The letter asks Ban to conduct a "swift, thorough and impartial" investigation, Philip Parham, the UK's deputy ambassador to the United Nations, said.
Parham described the Syrian government's demand as a request for a narrow investigation, looking into only one alleged incident.
"The way in which they have framed the request prejudges the outcome of the investigation by alleging it's the opposition that is responsible for that case of use of chemical weapons," he said.
The Security Council is calling for a broader investigation.
The rebels' coalition government, meanwhile, demanded an international investigation and called for a delegation to visit the sites of the alleged attacks.
Military analysts believe the Syrian government may have one of the largest stockpiles of chemical weapons in the world. Specifically, the supply is believed to include sarin, mustard and VX gases, which are banned under international law. Syria has denied the allegation.
The use of chemical and biological weapons are banned under the Chemical Weapons Convention.

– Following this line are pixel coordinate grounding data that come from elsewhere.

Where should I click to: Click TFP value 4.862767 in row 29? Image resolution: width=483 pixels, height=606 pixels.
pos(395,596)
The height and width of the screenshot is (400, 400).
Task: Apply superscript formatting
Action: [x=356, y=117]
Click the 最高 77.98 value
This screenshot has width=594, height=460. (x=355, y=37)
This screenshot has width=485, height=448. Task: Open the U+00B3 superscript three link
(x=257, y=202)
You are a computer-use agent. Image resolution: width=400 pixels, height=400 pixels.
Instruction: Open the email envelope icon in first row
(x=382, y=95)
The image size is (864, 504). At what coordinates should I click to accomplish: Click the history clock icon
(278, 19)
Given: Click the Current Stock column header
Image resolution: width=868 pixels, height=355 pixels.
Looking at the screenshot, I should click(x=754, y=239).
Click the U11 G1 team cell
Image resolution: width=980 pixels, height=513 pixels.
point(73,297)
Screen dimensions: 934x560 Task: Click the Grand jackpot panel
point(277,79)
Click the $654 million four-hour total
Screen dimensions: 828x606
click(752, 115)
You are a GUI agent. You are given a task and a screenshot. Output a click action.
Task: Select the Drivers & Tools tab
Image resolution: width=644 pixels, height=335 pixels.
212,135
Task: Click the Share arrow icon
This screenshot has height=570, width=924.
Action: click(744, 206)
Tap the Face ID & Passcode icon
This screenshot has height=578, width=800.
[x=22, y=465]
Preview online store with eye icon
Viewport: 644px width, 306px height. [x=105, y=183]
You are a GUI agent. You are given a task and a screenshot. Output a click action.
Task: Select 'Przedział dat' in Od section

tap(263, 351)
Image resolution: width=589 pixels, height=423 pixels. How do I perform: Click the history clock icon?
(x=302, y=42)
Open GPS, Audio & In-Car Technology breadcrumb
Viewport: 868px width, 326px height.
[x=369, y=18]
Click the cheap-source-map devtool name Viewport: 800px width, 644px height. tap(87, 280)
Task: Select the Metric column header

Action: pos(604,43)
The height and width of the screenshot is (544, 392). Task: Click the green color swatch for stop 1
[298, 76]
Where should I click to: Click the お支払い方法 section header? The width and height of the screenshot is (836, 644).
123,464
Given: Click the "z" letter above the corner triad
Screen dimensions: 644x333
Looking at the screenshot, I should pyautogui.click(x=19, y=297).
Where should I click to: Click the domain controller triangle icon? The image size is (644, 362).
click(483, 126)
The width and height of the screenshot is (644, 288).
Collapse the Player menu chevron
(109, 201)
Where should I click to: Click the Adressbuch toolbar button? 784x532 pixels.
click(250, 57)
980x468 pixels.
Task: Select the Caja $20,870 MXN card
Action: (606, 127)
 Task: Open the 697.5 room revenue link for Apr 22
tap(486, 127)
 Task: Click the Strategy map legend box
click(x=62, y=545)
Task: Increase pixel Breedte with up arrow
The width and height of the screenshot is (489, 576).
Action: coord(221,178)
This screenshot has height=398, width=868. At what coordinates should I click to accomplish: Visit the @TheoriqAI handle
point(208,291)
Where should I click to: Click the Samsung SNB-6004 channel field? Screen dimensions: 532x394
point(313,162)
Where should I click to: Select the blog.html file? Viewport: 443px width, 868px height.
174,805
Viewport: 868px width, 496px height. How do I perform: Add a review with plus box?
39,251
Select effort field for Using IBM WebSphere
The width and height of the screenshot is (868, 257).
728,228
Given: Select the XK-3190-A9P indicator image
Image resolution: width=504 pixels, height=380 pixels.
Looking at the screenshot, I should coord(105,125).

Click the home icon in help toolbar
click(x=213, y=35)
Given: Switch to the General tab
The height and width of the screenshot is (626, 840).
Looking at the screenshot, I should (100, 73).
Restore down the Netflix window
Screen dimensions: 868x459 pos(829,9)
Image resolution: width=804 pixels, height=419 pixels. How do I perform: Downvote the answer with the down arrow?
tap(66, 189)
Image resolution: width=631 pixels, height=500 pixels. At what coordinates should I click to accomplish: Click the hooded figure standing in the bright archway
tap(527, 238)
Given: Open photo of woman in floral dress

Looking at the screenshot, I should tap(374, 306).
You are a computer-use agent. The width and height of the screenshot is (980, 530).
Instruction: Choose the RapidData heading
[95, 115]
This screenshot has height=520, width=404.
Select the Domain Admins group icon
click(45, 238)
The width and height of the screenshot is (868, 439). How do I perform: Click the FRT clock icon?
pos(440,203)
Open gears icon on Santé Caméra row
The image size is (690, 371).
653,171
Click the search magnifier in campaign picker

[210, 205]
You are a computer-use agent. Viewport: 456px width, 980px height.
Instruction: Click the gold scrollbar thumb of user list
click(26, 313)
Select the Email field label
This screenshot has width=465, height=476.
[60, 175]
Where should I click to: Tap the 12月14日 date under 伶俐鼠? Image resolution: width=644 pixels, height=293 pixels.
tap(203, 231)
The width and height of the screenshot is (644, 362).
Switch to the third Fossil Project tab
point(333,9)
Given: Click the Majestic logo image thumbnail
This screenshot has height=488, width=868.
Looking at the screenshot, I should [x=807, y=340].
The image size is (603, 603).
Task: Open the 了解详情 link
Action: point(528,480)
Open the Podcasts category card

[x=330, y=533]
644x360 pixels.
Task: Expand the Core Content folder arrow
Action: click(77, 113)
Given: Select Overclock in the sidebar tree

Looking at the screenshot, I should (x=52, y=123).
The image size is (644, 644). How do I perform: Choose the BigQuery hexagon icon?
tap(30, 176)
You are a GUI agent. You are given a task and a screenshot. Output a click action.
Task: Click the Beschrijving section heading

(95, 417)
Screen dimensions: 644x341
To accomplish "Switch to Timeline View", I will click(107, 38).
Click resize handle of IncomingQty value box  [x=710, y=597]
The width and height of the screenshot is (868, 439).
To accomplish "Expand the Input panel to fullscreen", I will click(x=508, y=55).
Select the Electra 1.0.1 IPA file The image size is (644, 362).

Syria is not one of the 188 signatories to the convention, which bans the production, stockpiling and use of chemical weapons.
In recent months, reports have repeatedly surfaced that Syrian forces moved some of the chemical weapons inventories possibly because of deteriorating security in the country, raising fears the stockpile could fall into the hands of al Qaeda-linked groups working with the opposition should al-Assad's government fall.
As a result, the United States has been talking with neighboring countries about the steps needed to secure the weapons stockpile should al-Assad be forced from office.
Meanwhile, U.S. President Barack Obama on Wednesday reiterated his warning to Syria's government that it would be held accountable for the use of chemical weapons "or their transfer to terrorists."
"We intend to investigate thoroughly exactly what happened," Obama told reporters during a joint news conference in Jerusalem with Israeli Prime Minister Benjamin Netanyahu.
The president said he was "deeply skeptical" of Syrian government claims that the opposition used chemical weapons.
Obama has previously said Syria's use of chemical weapons would cross a "red line."
"We have been very clear to the Assad regime -- but also to other players on the ground -- that a red line for us is, we start seeing a whole bunch of chemical weapons moving around or being utilized," he told reporters. "That would change my calculus; that would change my equation."